Can you find $x\in \mathbb{N}$ such that $f(x)=\mathbb{N}$ ? –  Amr Jan 21 '13 at 16:39
    
Yes, this is a recursion, but hardly transfinite. –  Asaf Karagila Jan 21 '13 at 17:05
    
@Amr Having a single element (or finitely many, or countably infinitely many elements) omitted from the image set doesn't help, because we can use the "Hilbert Hotel" method and define $g(n) = \begin{cases} \mathbb{N} \mbox{ if } n = 1 \\ f(n-1) \mbox{ if } n > 1 \end{cases}$. –  andybenji Jan 21 '13 at 17:29
    
@andybenji Sure. I was just giving a short comment that shows him/her that this the function is not a surjection –  Amr Jan 21 '13 at 18:05

2 Answers 2

up vote 5 down vote accepted

The nice thing about Cantor's diagonal argument is that it's fairly constructive, and we can explicitly write down a set that your method doesn't produce.
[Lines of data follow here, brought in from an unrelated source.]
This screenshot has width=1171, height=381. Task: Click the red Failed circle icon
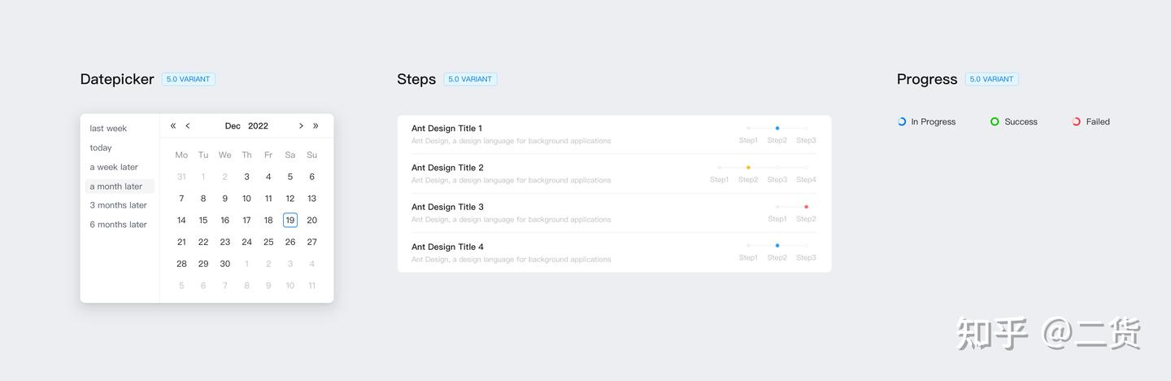click(1076, 121)
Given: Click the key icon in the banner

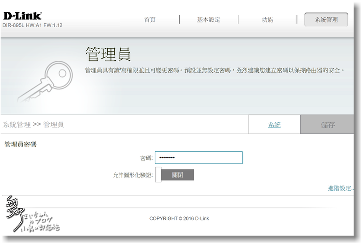Looking at the screenshot, I should point(44,82).
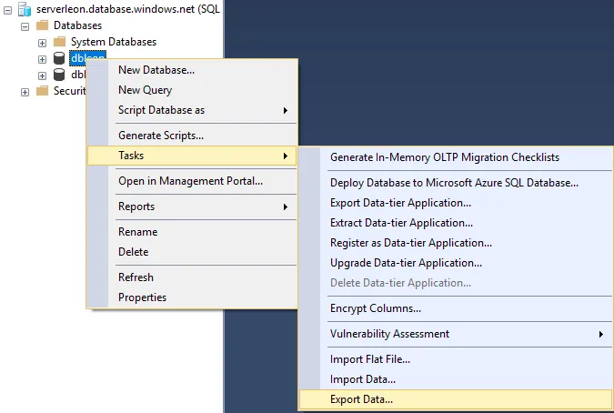Screen dimensions: 614x413
Task: Expand the System Databases node
Action: click(x=42, y=42)
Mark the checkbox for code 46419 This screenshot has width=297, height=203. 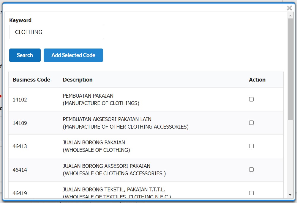point(251,193)
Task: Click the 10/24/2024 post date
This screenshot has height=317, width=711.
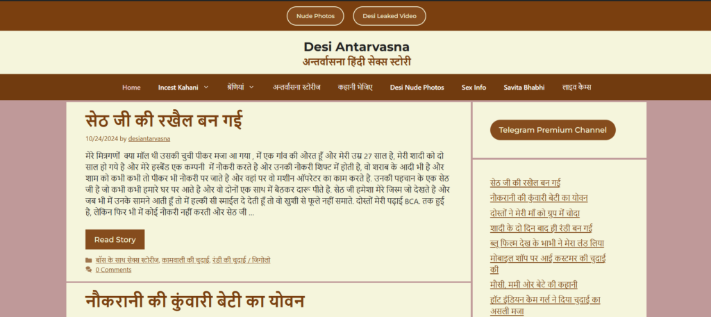Action: [x=101, y=139]
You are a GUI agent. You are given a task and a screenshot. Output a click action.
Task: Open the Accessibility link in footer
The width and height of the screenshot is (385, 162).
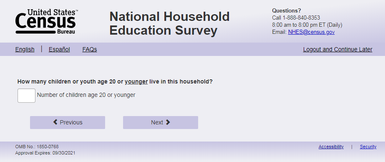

Your map is more well-defined than most that people give when they have your question, so we can actually apply it. You still allow the freedom of choosing the order in which we assign sets, so I will choose them reverse lexicographically. (e.g. 01 < 02 < 12 < 03 < 13 < 23 < 04 < ...)

I'll add in one thing you omitted: I'll define $f(0) = \{ \} $.

Now, I am going to construct a set $S_f$.

  • I will put $0$ into $S_f$, because $f(0) = \{ \}$ doesn't contain 0.
  • I will put $1$ into $S_f$, because $f(1) = \{ 0 \} $ doesn't contain 1.
  • I will put $2$ into $S_f$, put because $f(2) = \{ 0,1 \} $ doesn't contain 2.
  • I will put $3$ into $S_f$, because $f(3) = \{ 1 \} $ doesn't contain 3.
  • I will put $4$ into $S_f$, put because $f(4) = \{ 0,1,2 \} $ doesn't contain 4.
  • I will put $5$ into $S_f$, put because $f(5) = \{ 2 \} $ doesn't contain 5.
  • I will put $6$ into $S_f$, put because $f(6) = \{ 0,2 \} $ doesn't contain 6.
  • I will put $7$ into $S_f$, put because $f(7) = \{ 3 \} $ doesn't contain 7.
  • I will put $8$ into $S_f$, put because $f(8) = \{ 0,1,2,3 \} $ doesn't contain 8.
  • ...

The pattern becomes clear: you can show that $n \notin f(n)$, therefore I'm going to put every natural number into $S_f$, so $S_f = \mathbb{N}$. There cannot be a value $m$ such that $f(m) = S_f$, because $m \notin f(m)$ and $m \in S_f$. Therefore, $f$ is not surjective.

You mention that you can easily fix up $f$ to make a new function $g$ such that there is a value $a$ with $g(a) = \mathbb{N}$. If you do, then we can use the same recipe above to construct $S_g$....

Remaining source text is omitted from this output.